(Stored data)
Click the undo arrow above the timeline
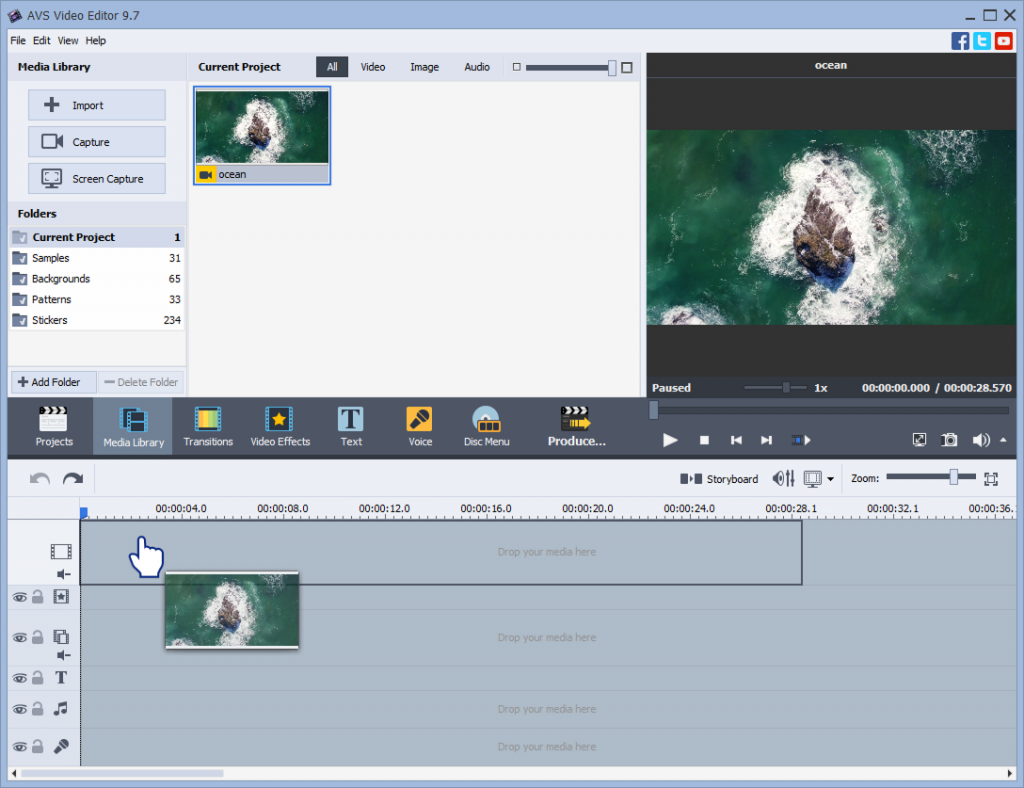 [40, 479]
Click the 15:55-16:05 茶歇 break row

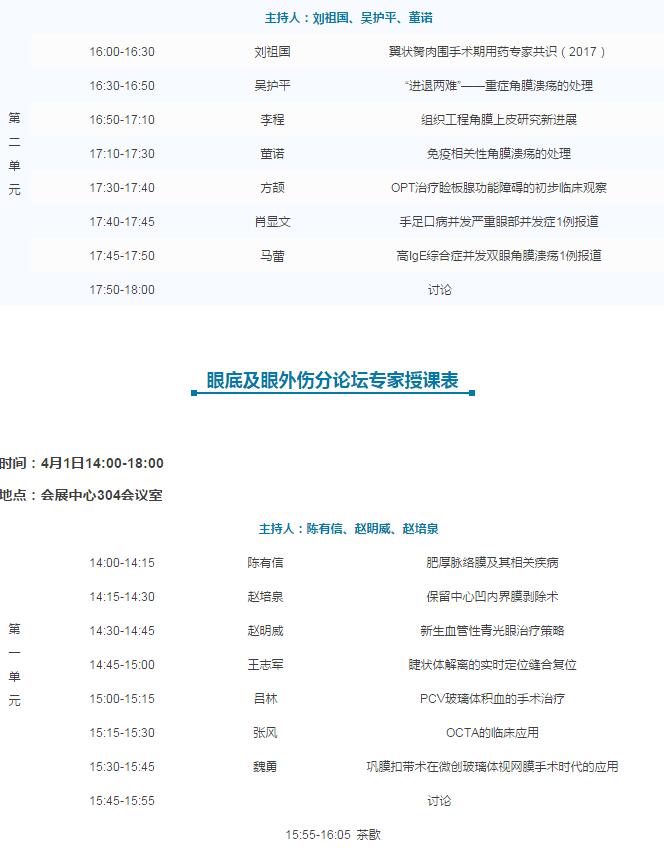[333, 835]
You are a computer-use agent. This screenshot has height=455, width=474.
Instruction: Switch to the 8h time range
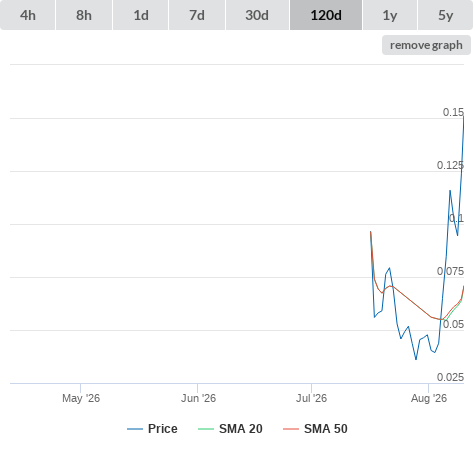(x=84, y=15)
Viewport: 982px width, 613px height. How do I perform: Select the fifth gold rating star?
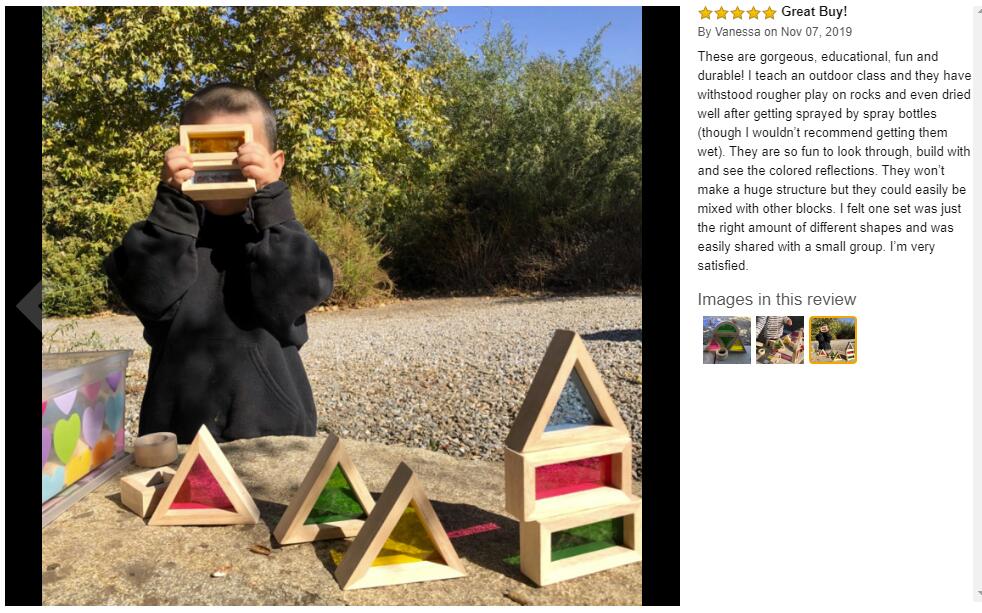click(x=769, y=13)
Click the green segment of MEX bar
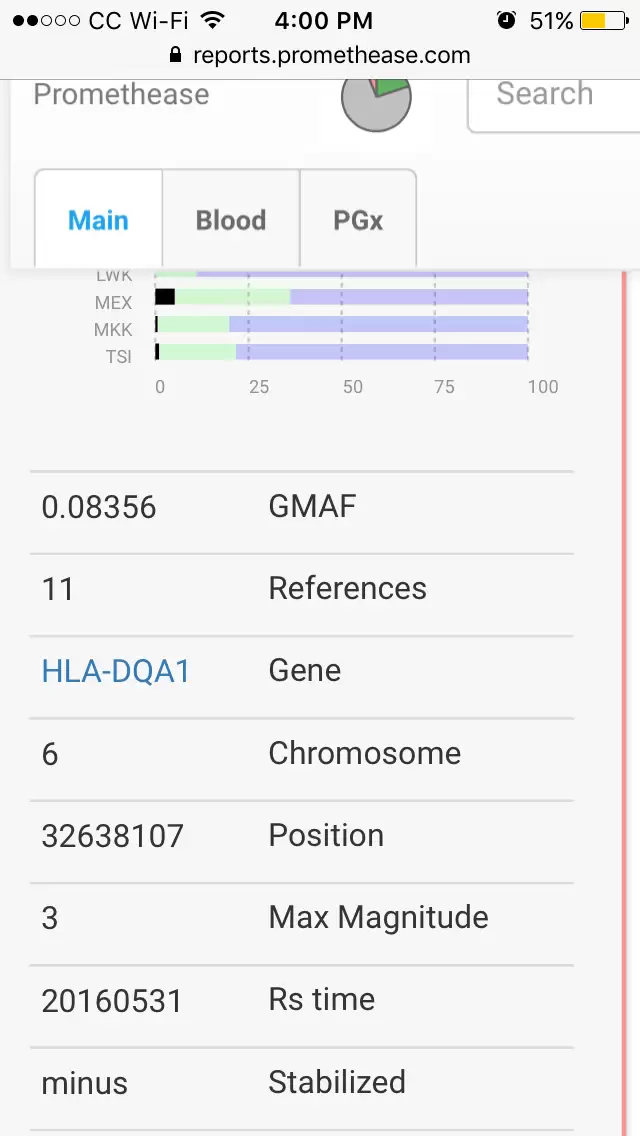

Task objective> Please print the entries exactly as they stand. Images are not part of the copy.

Answer area>
Click the undo arrow above the timeline
 [40, 479]
Click the 15:55-16:05 茶歇 break row

[333, 835]
You are a computer-use agent. This screenshot has height=455, width=474.
Instruction: Switch to the 8h time range
(x=84, y=15)
Viewport: 982px width, 613px height. How do I perform: Select the fifth gold rating star?
click(x=769, y=13)
Click the green segment of MEX bar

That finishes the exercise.